Si ce sont bien des drones russes, quel intérêt aurait Moscou de faire ça ?

5:08
Invité politique

Alors ça c'est très intéressant effectivement, parce que comme je l'ai dit, ça n'est pas un pays qui a une frontière commune avec la Russie, mais c'est aujourd'hui le pays qui est le président de l'ensemble de la grande famille européenne. C'est la première fois, enfin ce n'est pas la première fois, c'est la septième. Mais en tout cas, c'est une grande réunion de tous les pays européens qui soutiennent l'Ukraine. C'est-à-dire aussi bien ceux de l'Union Européenne que les autres, y compris l'Azerbaïdjan, etc. Et donc le message c'est véritablement la Danemark, je crois, le Danemark en tant que président de l'Union Européenne qui est visé.

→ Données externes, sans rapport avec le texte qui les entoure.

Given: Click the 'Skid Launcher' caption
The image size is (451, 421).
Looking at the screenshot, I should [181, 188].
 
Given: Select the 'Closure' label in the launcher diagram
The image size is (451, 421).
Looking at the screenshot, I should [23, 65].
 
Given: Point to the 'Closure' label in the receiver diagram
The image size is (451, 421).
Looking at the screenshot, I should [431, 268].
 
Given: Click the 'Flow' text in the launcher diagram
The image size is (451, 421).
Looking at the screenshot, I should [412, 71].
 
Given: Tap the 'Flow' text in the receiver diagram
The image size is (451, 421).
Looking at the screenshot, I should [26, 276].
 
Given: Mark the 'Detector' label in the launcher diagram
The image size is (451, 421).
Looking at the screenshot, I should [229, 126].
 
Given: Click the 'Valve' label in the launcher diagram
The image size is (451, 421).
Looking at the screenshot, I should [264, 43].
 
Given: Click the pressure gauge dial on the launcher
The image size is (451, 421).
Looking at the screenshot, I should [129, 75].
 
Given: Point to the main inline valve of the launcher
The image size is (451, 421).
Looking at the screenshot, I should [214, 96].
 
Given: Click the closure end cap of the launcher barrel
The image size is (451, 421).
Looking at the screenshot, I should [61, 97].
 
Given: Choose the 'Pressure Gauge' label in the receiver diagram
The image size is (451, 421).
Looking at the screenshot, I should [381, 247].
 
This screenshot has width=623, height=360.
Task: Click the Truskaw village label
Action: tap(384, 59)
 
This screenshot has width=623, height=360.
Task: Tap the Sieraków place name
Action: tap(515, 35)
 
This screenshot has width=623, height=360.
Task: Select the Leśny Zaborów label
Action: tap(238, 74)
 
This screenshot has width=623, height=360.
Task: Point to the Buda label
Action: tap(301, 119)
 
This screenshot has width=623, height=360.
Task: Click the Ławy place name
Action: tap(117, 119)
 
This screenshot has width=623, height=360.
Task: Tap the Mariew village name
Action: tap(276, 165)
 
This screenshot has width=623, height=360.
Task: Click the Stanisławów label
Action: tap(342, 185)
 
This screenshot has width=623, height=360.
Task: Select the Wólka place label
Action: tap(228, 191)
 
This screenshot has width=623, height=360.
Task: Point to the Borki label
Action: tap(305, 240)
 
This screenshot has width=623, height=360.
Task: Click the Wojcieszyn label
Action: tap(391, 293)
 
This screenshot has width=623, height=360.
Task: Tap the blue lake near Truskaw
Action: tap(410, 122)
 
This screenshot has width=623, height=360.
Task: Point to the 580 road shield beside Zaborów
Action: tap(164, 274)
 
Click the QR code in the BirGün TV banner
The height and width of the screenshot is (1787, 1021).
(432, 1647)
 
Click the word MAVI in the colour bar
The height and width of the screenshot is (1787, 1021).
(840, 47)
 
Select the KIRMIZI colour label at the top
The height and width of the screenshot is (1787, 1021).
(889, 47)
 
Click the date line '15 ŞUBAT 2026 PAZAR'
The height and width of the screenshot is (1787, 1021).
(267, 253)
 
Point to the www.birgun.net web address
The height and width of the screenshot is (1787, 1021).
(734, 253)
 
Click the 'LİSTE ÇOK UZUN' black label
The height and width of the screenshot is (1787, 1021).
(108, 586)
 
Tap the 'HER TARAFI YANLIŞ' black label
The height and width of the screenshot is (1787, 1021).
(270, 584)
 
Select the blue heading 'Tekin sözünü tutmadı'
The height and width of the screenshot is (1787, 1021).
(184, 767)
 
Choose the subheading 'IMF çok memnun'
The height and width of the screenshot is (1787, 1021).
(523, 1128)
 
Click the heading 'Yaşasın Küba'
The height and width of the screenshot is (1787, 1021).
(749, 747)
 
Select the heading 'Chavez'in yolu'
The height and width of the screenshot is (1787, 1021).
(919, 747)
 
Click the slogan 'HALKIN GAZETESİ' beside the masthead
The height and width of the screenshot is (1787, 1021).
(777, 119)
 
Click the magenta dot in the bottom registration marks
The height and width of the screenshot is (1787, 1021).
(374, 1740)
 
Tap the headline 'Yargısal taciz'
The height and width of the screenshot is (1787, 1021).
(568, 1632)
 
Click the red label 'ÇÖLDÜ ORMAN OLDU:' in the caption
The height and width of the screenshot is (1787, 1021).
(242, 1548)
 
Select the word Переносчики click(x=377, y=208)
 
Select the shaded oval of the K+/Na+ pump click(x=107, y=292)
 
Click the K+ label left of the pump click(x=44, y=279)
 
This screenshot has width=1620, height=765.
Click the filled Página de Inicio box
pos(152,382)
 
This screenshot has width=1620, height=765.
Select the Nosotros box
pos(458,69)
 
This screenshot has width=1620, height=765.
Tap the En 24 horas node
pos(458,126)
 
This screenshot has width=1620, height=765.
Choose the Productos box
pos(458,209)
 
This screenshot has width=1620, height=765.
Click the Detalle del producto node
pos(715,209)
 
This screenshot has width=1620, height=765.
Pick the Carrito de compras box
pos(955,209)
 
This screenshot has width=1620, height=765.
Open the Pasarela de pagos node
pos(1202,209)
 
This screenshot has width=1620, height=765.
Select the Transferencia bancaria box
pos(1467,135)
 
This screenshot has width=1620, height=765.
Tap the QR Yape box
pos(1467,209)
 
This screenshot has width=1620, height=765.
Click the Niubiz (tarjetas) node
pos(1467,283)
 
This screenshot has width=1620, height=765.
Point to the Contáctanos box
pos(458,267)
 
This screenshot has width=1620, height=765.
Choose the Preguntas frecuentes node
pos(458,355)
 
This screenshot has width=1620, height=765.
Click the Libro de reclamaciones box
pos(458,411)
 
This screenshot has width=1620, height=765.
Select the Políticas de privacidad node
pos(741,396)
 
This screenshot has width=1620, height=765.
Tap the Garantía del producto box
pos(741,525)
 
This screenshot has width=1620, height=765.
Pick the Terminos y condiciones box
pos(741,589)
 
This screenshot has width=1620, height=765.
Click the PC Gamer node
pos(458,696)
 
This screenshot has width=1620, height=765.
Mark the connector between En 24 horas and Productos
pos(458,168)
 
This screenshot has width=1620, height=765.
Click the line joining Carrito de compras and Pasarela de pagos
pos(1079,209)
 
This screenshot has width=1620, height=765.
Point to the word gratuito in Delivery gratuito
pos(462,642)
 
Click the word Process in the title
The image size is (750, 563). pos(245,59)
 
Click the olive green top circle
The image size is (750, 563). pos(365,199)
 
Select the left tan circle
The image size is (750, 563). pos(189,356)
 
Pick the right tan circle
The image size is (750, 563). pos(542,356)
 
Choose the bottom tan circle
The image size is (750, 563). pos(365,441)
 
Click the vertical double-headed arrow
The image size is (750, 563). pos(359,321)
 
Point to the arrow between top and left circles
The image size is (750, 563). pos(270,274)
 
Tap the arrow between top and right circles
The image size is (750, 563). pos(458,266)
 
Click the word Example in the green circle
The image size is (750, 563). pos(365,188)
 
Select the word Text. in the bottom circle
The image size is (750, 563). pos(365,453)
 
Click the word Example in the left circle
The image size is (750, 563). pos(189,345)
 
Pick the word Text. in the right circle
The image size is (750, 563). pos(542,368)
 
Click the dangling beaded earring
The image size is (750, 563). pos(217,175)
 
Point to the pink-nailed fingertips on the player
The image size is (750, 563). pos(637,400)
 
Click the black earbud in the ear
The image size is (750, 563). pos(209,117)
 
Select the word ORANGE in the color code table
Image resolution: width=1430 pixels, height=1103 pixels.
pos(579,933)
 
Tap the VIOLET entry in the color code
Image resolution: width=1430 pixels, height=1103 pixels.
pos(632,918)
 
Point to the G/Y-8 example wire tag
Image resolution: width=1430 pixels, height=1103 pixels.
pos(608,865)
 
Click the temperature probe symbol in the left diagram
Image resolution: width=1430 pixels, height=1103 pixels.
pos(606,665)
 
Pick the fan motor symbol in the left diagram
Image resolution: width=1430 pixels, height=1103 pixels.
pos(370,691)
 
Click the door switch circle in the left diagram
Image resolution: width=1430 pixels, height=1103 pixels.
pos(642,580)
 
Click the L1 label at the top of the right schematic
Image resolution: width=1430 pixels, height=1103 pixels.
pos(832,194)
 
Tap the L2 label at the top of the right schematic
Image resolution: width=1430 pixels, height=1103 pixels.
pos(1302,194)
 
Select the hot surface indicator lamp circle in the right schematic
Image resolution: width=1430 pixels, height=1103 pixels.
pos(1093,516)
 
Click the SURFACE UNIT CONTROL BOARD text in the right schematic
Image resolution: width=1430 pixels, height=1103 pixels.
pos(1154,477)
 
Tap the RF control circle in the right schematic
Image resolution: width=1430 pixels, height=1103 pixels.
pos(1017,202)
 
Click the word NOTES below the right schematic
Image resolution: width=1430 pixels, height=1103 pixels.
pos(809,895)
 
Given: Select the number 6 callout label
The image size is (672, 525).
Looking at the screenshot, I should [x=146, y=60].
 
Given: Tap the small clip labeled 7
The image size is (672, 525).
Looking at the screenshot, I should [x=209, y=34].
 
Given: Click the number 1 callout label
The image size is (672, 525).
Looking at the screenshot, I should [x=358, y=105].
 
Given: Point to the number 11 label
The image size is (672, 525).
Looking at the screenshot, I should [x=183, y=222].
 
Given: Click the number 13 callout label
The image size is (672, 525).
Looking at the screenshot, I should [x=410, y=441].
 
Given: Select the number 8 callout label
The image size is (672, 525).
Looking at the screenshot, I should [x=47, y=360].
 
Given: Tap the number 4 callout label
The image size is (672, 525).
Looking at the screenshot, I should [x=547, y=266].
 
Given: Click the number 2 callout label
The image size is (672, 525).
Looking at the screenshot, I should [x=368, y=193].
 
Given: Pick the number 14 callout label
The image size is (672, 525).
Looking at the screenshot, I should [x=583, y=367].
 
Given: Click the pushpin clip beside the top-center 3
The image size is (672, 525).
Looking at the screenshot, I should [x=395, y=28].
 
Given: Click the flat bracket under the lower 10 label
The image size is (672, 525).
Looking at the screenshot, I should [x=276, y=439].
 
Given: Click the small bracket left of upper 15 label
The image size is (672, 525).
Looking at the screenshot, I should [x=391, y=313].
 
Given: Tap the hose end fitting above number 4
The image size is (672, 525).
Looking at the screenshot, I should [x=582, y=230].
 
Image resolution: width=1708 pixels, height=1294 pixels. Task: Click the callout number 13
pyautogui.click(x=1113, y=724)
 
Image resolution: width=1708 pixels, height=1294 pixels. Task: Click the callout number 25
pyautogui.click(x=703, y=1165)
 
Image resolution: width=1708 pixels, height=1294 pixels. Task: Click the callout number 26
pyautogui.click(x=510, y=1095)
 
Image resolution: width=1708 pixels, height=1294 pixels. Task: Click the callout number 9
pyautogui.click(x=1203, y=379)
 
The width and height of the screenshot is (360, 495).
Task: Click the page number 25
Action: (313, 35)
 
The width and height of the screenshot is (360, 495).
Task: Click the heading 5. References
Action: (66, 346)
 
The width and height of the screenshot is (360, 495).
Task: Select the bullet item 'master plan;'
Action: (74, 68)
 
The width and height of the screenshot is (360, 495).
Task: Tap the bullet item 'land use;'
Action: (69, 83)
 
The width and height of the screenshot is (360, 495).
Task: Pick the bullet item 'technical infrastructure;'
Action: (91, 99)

Et donc c'est quand même un message nouveau à l'Union Européenne. Jusqu'à maintenant les Russes disaient pas d'élargissement de l'OTAN, on n'aime pas l'OTAN, l'OTAN est une machine de guerre. Là c'est visiblement... Alors bien sûr le Danemark est aussi un pays de l'OTAN, mais il n'est pas en présidence du Conseil Atlantique, il est en présidence du Conseil Européen. Donc je crois que c'est une première, c'est un message hostile. Pas agressif, mais hostile à l'Union Européenne.

6:13
Présentateur

Merci beaucoup Nicole Niezotto, vice-présidente de l'Institut Jacques Delors. Vous étiez en direct dans le 5-7.